The tuberal hypothalamus is comprised of the dorsomedial, ventromedial, and arcuate nuclei, as well as parts of the lateral hypothalamic area, and it governs a wide range of physiologies. During neurogenesis, tuberal hypothalamic neurons are thought to be born in a dorsal-to-ventral and outside-in pattern, although the accuracy of this description has been questioned over the years. Moreover, the intrinsic factors that control the timing of neurogenesis in this region are poorly characterized. Proneural genes, including Achate-scute-like 1 (Ascl1) and Neurogenin 3 (Neurog3) are widely expressed in hypothalamic progenitors and contribute to lineage commitment and subtype-specific neuronal identifies, but the potential role of Neurogenin 2 (Neurog2) remains unexplored. Birthdating in male and female mice showed that tuberal hypothalamic neurogenesis begins as early as E9.5 in the lateral hypothalamic and arcuate and rapidly expands to dorsomedial and ventromedial neurons by E10.5, peaking throughout the region by E11.5. We confirmed an outside-in trend, except for neurons born at E9.5, and uncovered a rostrocaudal progression but did not confirm a dorsal-ventral patterning to tuberal hypothalamic neuronal birth. In the absence of Neurog2, neurogenesis stalls, with a significant reduction in early-born BrdU+ cells but no change at later time points. Further, the loss of Ascl1 yielded a similar delay in neuronal birth, suggesting that Ascl1 cannot rescue the loss of Neurog2 and that these proneural genes act independently in the tuberal hypothalamus. Together, our findings show that Neurog2 functions as a classical proneural gene to regulate the temporal progression of tuberal hypothalamic neurogenesis.SIGNIFICANCE STATEMENT Here, we investigated the general timing and pattern of neurogenesis within the tuberal hypothalamus. Our results confirmed an outside-in trend of neurogenesis and uncovered a rostrocaudal progression. We also showed that Neurog2 acts as a classical proneural gene and is responsible for regulating the birth of early-born neurons within the ventromedial hypothalamus, acting independently of Ascl1 In addition, we revealed a role for Neurog2 in cell fate specification and differentiation of ventromedial -specific neurons. Last, Neurog2 does not have cross-inhibitory effects on Neurog1, Neurog3, and Ascl1 These findings are the first to reveal a role for Neurog2 in hypothalamic development.

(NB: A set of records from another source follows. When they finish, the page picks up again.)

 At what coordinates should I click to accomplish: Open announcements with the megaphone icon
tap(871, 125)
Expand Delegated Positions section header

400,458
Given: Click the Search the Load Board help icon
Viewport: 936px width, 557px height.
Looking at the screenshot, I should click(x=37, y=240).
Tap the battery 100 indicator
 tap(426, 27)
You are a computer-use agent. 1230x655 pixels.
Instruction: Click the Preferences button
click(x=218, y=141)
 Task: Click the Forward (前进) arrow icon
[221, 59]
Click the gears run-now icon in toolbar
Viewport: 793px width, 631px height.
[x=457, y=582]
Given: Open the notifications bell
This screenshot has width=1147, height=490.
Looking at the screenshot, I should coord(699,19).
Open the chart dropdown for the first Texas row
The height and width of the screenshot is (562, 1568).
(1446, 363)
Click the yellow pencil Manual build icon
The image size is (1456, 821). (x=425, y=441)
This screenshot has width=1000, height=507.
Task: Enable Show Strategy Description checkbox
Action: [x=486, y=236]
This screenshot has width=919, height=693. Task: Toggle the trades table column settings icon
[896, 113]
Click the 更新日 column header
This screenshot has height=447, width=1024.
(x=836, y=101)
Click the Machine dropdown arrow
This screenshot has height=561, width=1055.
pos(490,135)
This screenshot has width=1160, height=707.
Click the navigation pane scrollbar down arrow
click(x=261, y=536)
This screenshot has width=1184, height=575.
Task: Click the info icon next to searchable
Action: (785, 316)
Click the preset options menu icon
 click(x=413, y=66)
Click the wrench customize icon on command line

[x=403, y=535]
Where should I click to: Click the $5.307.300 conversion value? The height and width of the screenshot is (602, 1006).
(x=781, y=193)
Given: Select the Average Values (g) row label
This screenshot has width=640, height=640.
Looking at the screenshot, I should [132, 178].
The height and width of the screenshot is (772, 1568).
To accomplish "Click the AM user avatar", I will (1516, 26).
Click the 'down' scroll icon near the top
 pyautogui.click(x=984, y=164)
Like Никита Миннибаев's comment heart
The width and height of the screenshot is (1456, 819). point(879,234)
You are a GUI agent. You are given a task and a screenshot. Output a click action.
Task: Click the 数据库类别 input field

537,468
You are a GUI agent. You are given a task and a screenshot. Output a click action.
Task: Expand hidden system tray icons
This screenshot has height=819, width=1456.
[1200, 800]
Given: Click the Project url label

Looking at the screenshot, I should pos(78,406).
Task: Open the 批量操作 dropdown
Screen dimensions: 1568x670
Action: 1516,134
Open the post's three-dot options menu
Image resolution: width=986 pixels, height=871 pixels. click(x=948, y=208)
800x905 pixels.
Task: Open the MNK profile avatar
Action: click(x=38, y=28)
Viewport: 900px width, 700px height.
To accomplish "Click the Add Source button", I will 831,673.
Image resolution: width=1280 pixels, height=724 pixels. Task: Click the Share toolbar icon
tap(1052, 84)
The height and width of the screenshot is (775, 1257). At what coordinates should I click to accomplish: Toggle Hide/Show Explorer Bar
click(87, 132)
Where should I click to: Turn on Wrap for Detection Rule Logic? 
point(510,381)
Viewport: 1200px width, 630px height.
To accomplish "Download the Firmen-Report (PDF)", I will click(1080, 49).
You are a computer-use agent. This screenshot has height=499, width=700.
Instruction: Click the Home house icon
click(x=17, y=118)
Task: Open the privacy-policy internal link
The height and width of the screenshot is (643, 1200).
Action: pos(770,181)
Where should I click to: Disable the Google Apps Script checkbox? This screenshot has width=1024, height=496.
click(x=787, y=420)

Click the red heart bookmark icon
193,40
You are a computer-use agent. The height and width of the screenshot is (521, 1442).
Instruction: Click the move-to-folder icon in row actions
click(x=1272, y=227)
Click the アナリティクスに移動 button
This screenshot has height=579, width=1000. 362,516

Ascl1 is required to specify a subset of ventromedial hypothalamic neurons.

Despite clear physiological roles, the ventromedial hypothalamus (VMH) developmental programs are poorly understood. Here, we asked whether the proneural gene achaete-scute homolog 1 (Ascl1) contributes to VMH development. Ascl1 transcripts were detected in embryonic day (E) 10.5 to postnatal day 0 VMH neural progenitors. The elimination of Ascl1 reduced the number of VMH neurons at E12.5 and E15.5, particularly within the VMH-central (VMHC) and -dorsomedial (VMHDM) subdomains, and resulted in a VMH cell fate change from glutamatergic to GABAergic. We observed a loss of Neurog3 expression in Ascl1-/- hypothalamic progenitors and an upregulation of Neurog3 when Ascl1 was overexpressed. We also demonstrated a glutamatergic to GABAergic fate switch in Neurog3-null mutant mice, suggesting that Ascl1 might act via Neurog3 to drive VMH cell fate decisions. We also showed a concomitant increase in expression of the central GABAergic fate determinant Dlx1/2 in the Ascl1-null hypothalamus. However, Ascl1 was not sufficient to induce an ectopic VMH fate when overexpressed outside the normal window of competency. Combined, Ascl1 is required but not sufficient to specify the neurotransmitter identity of VMH neurons, acting in a transcriptional cascade with Neurog3.